MLT stands for ‘More Like This.’ It is a linguistic technique for finding similar documents based on the context of their text. MLT can be accessed from the Tools>Similar Documents menu on the Documents Details window or from the Natural Language tab in the Advanced Search window.
Meta data is defined as data about data. In AcclaimIP’s case, we compute over 20 different values about each patent that cannot in itself be found in the patent data when we receive them from the various PTOs. For example, we compute many counts such as number of claims, days in prosecution, number of forward citations, number of inventors. Each meta data element can be found in its own column in the search result grids. Each search result can be sorted by those columns.
Document Clustering is a technique that can bucketize or carve up a large set of patent documents into logical themes. We support document clustering. The size of the cluster varies with the membership level. Our clustering is done in near real time. For example it takes about 5 seconds to cluster 500 patents. Many earlier systems would take from 20 minutes to overnight to cluster a similar size document set.
QueryFlow is a tool that analyses one patent, or a group of patents for “important” keywords and terms. Important terms are terms that are found relatively often in the source patent or patents, but occur relatively rarely in the entire corpus of patent documents. As a result, QueryFlow identifies which terms are the most effective for identifying patents similar to the patent or patents you selected.
QueryFlow further lets you edit the terms it chooses, change their weightings, and execute queries directly from a easy-to-use grid of terms. You don’t need to worry about your syntax when constructing complex keyword queries with QueryFlow.
Class profiling is a technology build into AcclaimIP that finds similar patents to any target patent using a profiling matrix based on the original and cross reference classifications of the target patent.
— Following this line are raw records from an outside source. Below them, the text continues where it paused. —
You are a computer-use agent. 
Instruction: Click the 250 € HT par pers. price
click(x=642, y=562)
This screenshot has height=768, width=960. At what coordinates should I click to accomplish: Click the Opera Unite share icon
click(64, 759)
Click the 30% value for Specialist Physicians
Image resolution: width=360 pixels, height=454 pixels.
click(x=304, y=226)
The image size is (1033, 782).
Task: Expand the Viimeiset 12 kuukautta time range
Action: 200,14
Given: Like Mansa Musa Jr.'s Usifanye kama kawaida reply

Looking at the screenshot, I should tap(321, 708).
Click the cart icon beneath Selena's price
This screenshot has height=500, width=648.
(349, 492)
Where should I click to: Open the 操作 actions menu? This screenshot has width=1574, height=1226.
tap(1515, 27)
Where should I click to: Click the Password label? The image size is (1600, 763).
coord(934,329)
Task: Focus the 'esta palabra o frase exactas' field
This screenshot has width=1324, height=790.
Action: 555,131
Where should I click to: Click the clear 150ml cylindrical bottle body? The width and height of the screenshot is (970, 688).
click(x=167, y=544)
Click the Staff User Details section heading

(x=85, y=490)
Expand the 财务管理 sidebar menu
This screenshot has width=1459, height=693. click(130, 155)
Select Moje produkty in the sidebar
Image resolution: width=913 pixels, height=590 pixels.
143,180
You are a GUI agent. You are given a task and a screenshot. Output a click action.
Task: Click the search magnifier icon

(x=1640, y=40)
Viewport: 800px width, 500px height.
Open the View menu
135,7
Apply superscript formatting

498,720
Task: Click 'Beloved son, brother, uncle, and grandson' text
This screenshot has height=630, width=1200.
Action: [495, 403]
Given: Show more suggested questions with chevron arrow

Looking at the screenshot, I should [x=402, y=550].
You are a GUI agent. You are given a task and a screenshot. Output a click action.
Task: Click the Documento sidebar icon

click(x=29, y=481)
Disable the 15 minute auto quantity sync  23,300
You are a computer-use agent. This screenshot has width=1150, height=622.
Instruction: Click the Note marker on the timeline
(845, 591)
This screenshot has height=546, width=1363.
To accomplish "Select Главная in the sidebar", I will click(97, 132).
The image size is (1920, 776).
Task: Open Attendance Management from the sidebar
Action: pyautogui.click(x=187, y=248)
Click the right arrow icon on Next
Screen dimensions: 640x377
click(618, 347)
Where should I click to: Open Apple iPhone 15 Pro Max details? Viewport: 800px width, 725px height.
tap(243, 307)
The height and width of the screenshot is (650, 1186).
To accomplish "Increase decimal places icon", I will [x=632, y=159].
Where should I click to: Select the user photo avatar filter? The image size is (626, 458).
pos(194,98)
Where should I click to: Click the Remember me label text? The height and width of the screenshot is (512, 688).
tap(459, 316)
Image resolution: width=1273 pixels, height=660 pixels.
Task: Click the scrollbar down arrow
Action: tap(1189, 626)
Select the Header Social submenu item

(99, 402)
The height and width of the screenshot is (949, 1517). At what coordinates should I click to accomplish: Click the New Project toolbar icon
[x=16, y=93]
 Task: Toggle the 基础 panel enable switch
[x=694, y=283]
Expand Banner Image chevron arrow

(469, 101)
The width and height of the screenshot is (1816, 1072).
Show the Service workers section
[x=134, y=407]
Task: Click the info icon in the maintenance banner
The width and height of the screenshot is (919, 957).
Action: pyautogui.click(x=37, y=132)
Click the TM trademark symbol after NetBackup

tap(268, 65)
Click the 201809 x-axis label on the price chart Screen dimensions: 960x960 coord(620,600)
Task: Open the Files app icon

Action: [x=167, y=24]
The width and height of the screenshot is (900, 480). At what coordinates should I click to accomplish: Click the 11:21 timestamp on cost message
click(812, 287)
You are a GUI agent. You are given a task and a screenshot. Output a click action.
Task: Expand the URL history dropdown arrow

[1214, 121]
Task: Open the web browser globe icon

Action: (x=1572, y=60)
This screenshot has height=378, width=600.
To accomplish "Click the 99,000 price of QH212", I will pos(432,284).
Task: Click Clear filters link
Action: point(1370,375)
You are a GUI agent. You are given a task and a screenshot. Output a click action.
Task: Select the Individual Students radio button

It is unique to AcclaimIP since it is the only software package on the market that is aware of the class hierarchy and the parent child relationship of each class for US, CPC and IPC classifications systems. Users find that class profiling works at least as well as semantically identifying similar patents, but has the unique advantage of being completely independent of the patent author’s vocabulary, word choice and lexicon.
Query matrices are a tool that allows you to create hundreds or thousands of cross referenced queries and execute them at the same time. It is the only legitimate tool that can adequately landscape any patent technology across all the relevant competitors in your market and stay up to date each week as new patents and applications are released.